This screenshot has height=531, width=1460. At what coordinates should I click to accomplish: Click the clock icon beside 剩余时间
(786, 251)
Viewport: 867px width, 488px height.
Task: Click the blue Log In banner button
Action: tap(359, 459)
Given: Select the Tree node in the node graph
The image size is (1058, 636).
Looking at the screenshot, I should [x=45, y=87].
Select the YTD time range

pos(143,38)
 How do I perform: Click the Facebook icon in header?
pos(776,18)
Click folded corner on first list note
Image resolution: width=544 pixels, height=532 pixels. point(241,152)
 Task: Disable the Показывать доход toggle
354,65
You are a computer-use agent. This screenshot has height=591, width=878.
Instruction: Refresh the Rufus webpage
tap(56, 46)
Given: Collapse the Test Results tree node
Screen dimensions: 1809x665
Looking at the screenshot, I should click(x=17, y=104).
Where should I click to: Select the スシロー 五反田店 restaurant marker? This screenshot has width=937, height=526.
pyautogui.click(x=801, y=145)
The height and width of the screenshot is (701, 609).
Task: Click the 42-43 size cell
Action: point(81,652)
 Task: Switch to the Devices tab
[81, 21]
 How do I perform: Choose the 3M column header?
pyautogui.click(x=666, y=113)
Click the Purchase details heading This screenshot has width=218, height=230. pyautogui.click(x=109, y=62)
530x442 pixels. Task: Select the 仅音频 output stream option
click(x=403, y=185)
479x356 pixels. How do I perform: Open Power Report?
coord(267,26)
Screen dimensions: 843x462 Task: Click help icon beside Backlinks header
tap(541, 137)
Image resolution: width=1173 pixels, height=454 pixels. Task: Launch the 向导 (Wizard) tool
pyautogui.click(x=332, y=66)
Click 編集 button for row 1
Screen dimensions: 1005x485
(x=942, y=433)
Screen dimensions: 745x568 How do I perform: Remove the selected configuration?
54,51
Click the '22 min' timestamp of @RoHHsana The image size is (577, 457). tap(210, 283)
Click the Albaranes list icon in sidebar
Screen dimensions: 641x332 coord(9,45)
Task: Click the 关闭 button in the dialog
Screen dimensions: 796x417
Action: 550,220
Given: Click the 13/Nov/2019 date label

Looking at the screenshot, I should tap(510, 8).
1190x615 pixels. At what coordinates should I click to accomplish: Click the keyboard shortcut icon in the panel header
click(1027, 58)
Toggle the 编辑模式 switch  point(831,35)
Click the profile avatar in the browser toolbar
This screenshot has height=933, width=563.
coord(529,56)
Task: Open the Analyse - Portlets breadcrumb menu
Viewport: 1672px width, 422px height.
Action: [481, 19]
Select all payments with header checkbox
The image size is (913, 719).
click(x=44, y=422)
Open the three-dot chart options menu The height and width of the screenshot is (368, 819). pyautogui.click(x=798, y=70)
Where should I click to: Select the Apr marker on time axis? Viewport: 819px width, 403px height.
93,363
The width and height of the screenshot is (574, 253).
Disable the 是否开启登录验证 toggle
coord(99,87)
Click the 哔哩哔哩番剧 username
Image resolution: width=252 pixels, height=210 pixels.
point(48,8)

:: Problem requirements ::
Only the number should be given: the count of lines above that hold the word "menu".

:: Response area ::
2